## BEGIN RECORDS PROVIDED
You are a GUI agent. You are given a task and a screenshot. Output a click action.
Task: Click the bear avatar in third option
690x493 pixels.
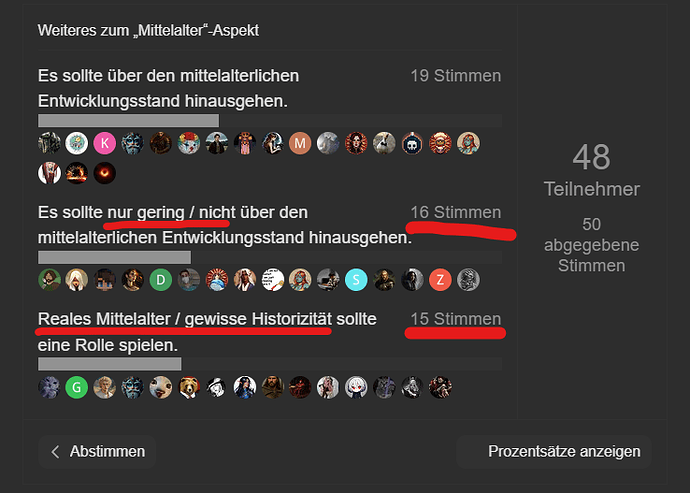pyautogui.click(x=189, y=387)
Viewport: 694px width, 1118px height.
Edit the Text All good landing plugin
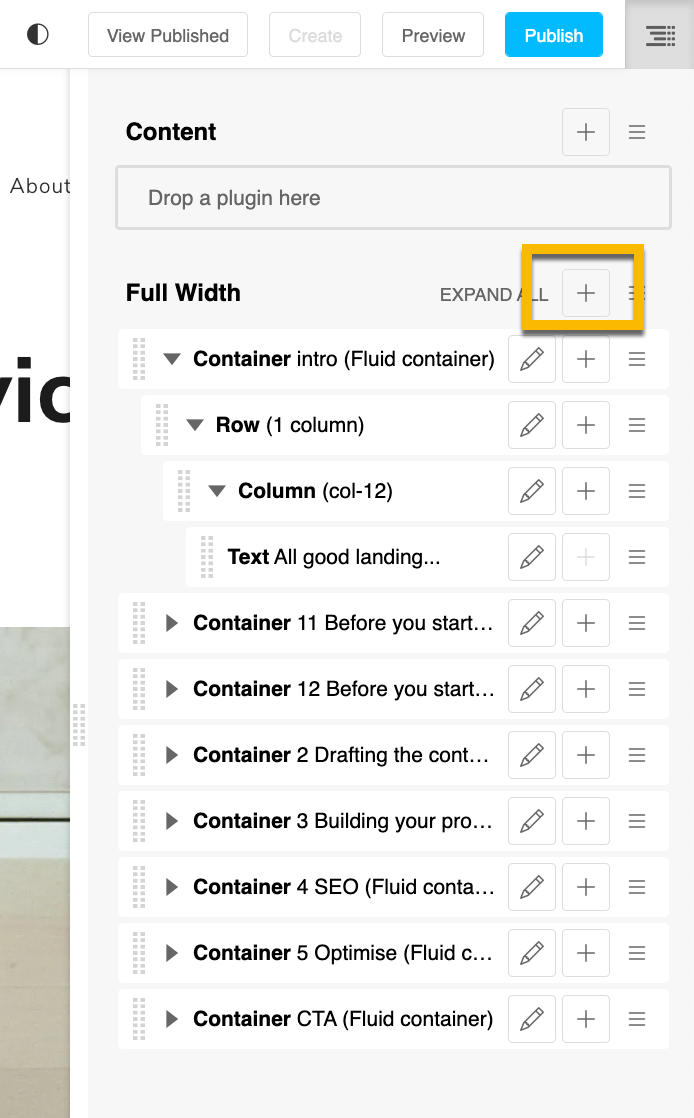click(532, 557)
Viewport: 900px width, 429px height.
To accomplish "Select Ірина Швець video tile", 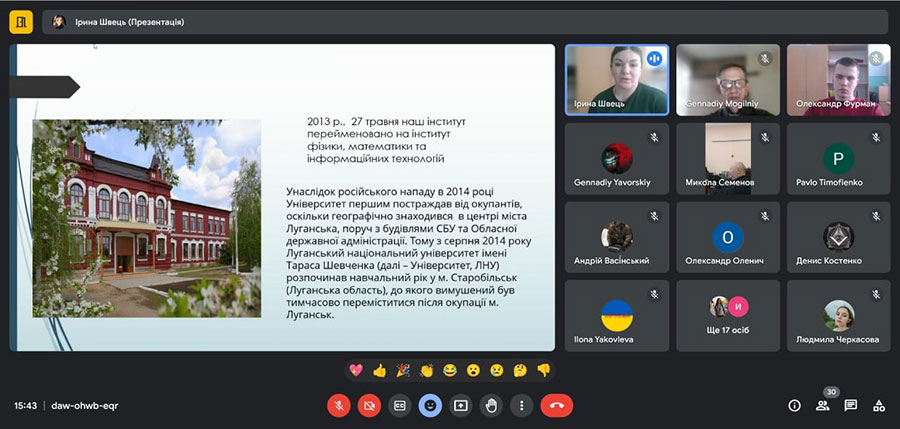I will coord(616,79).
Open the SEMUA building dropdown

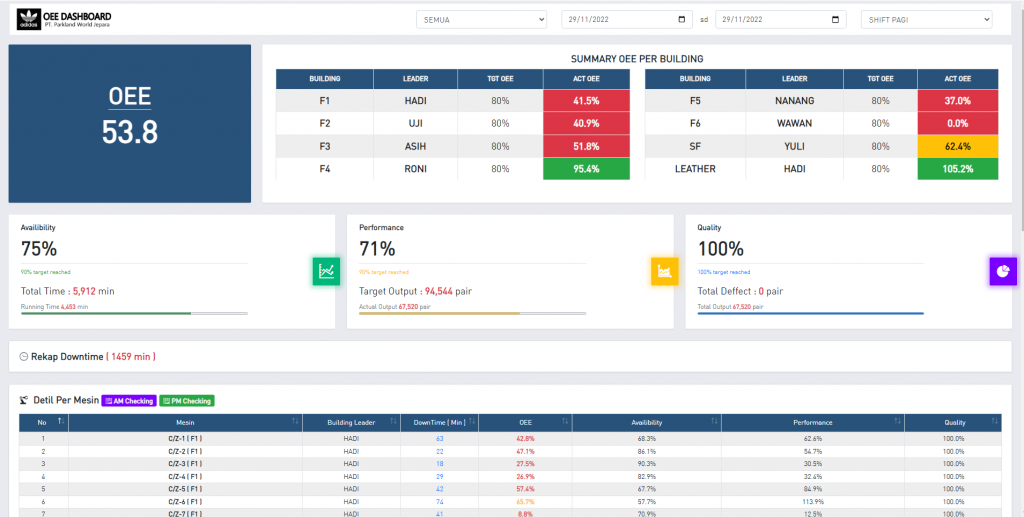tap(481, 20)
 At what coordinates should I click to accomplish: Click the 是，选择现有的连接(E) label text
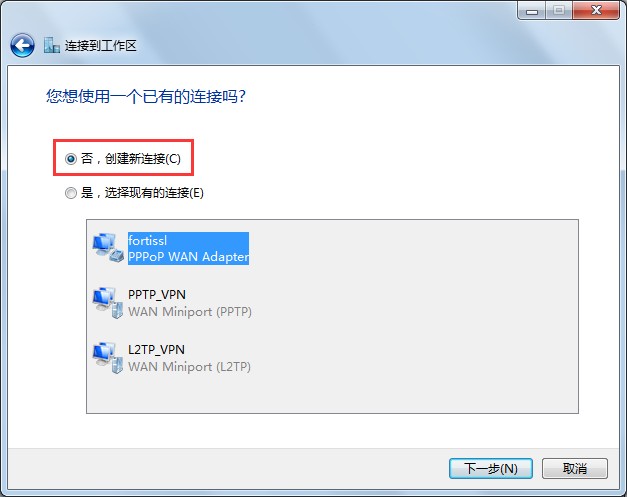tap(142, 193)
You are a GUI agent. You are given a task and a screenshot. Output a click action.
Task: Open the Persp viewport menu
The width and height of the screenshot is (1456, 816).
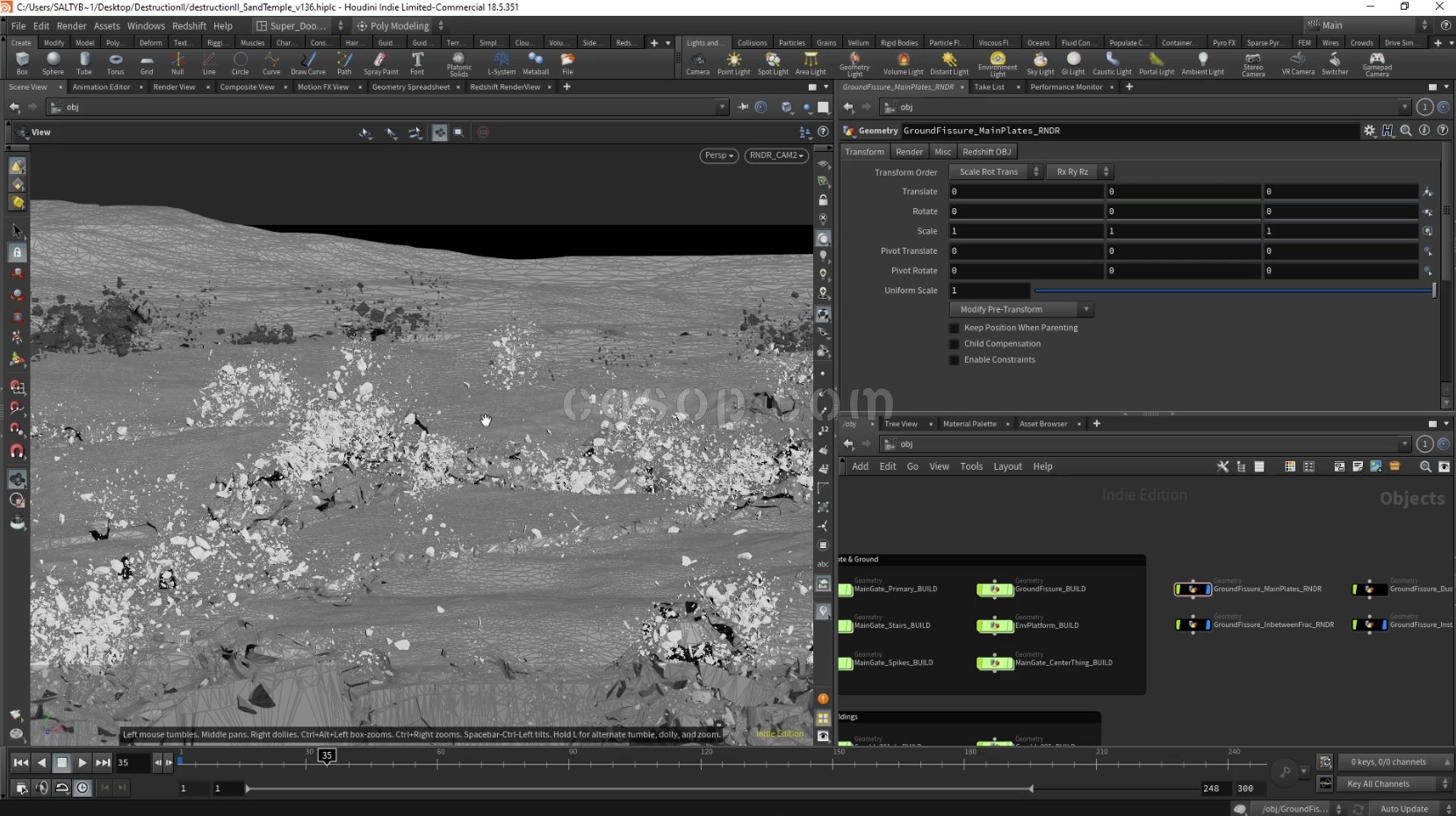(718, 155)
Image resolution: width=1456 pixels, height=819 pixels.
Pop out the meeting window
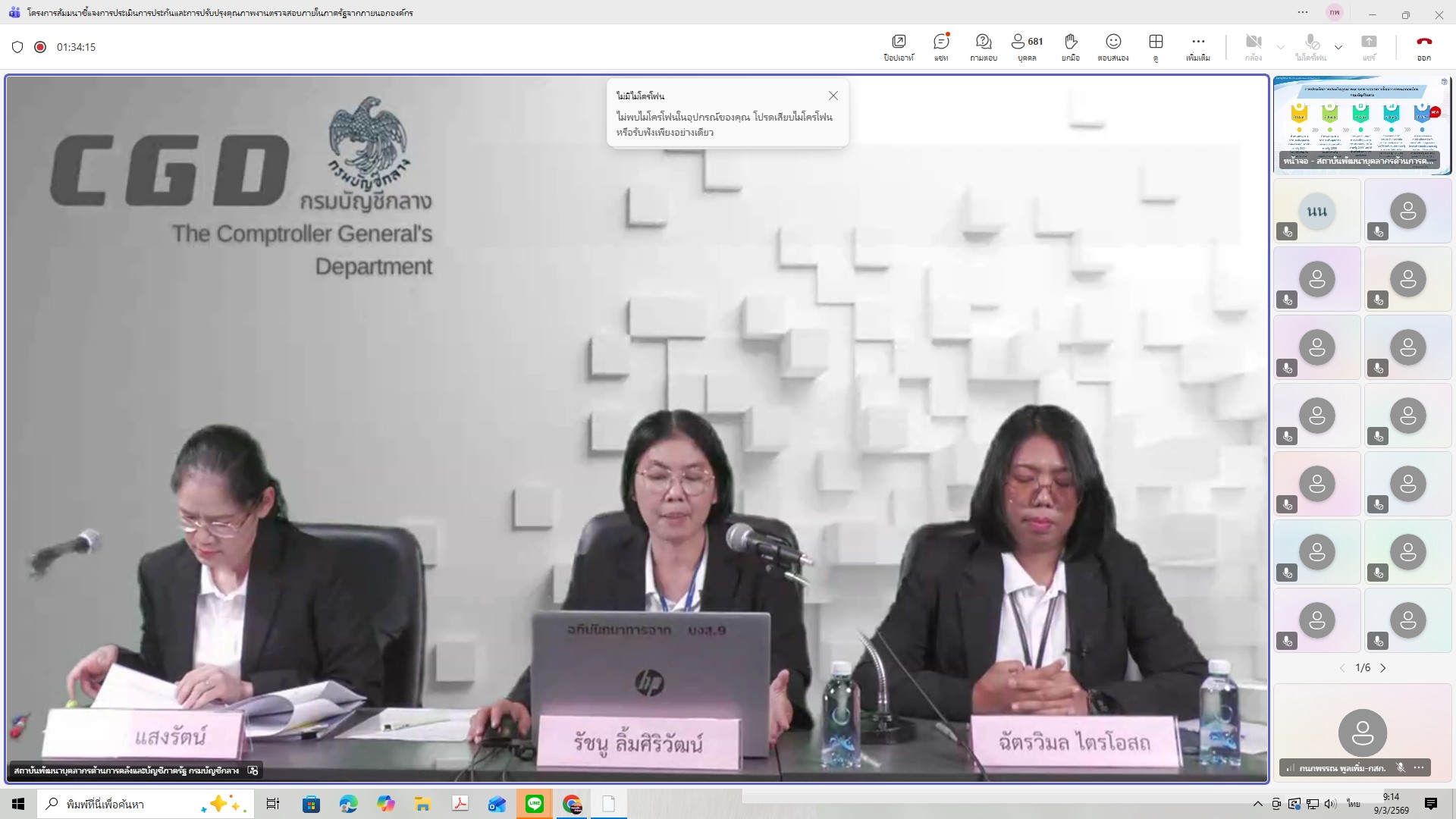pyautogui.click(x=899, y=47)
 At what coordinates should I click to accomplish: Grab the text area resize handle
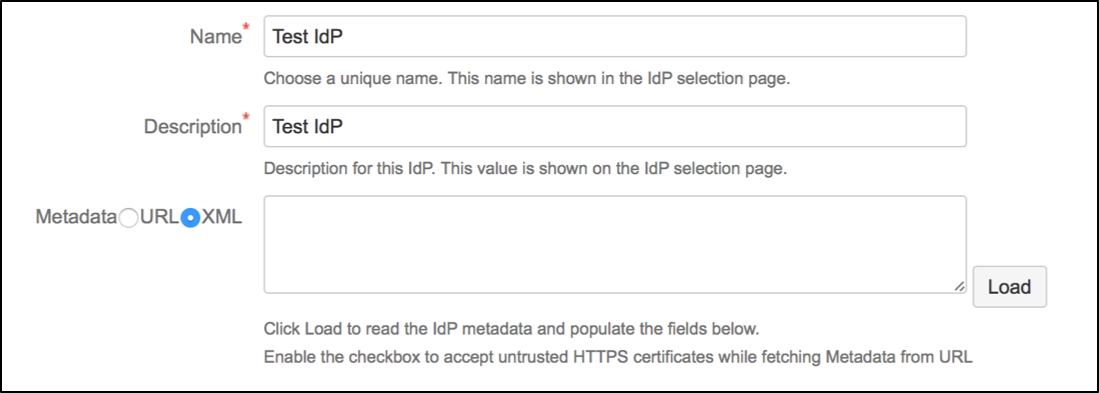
## END RECORDS PROVIDED
WHAT THIS TASK INVOLVES: Present the stretch of the material from the line containing "Image resolution: width=1456" through its end as a JSON list of strings, one string per line, omitting blank lines and leaving out the pictures.

THE ANSWER:
[
  "Image resolution: width=1456 pixels, height=819 pixels.",
  "Pop out the meeting window",
  "pyautogui.click(x=899, y=47)",
  " At what coordinates should I click to accomplish: Grab the text area resize handle"
]